◆ AIM OF THE EXERCISE:
All records after this line are to be returned verbatim.

◆ DATA EXTRACT:
+ + +

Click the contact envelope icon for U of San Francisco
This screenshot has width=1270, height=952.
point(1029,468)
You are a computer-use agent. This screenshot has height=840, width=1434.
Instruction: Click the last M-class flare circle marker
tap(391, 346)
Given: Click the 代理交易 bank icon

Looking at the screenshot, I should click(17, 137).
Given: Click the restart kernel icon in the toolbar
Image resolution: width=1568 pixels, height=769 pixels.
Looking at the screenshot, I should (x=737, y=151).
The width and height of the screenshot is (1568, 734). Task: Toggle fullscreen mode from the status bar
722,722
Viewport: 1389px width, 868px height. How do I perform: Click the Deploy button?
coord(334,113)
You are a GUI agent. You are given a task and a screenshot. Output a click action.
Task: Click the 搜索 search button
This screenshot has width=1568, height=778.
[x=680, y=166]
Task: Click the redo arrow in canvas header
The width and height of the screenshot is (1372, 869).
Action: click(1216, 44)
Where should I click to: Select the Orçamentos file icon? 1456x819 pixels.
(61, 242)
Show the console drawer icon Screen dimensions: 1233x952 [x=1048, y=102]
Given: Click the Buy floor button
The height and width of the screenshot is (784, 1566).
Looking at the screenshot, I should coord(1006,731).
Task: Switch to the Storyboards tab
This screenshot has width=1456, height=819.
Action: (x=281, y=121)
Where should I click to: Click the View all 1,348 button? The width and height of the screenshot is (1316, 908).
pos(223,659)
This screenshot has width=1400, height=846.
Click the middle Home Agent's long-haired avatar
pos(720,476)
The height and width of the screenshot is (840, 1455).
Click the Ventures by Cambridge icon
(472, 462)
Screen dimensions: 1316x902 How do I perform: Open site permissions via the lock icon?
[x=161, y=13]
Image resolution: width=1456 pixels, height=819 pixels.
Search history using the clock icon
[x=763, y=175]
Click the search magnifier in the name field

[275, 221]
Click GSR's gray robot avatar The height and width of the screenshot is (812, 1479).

+ + +

◆ EXPECTED OUTPUT:
Click the contact envelope icon for U of San Francisco
This screenshot has width=1270, height=952.
point(1029,468)
You are a computer-use agent. This screenshot has height=840, width=1434.
Instruction: Click the last M-class flare circle marker
tap(391, 346)
Given: Click the 代理交易 bank icon

Looking at the screenshot, I should click(17, 137).
Given: Click the restart kernel icon in the toolbar
Image resolution: width=1568 pixels, height=769 pixels.
Looking at the screenshot, I should (x=737, y=151).
The width and height of the screenshot is (1568, 734). Task: Toggle fullscreen mode from the status bar
722,722
Viewport: 1389px width, 868px height. How do I perform: Click the Deploy button?
coord(334,113)
You are a GUI agent. You are given a task and a screenshot. Output a click action.
Task: Click the 搜索 search button
This screenshot has width=1568, height=778.
[x=680, y=166]
Task: Click the redo arrow in canvas header
The width and height of the screenshot is (1372, 869).
Action: click(1216, 44)
Where should I click to: Select the Orçamentos file icon? 1456x819 pixels.
(61, 242)
Show the console drawer icon Screen dimensions: 1233x952 [x=1048, y=102]
Given: Click the Buy floor button
The height and width of the screenshot is (784, 1566).
Looking at the screenshot, I should coord(1006,731).
Task: Switch to the Storyboards tab
This screenshot has width=1456, height=819.
Action: (x=281, y=121)
Where should I click to: Click the View all 1,348 button? The width and height of the screenshot is (1316, 908).
pos(223,659)
This screenshot has width=1400, height=846.
Click the middle Home Agent's long-haired avatar
pos(720,476)
The height and width of the screenshot is (840, 1455).
Click the Ventures by Cambridge icon
(472, 462)
Screen dimensions: 1316x902 How do I perform: Open site permissions via the lock icon?
[x=161, y=13]
Image resolution: width=1456 pixels, height=819 pixels.
Search history using the clock icon
[x=763, y=175]
Click the search magnifier in the name field

[275, 221]
Click GSR's gray robot avatar The height and width of the screenshot is (812, 1479).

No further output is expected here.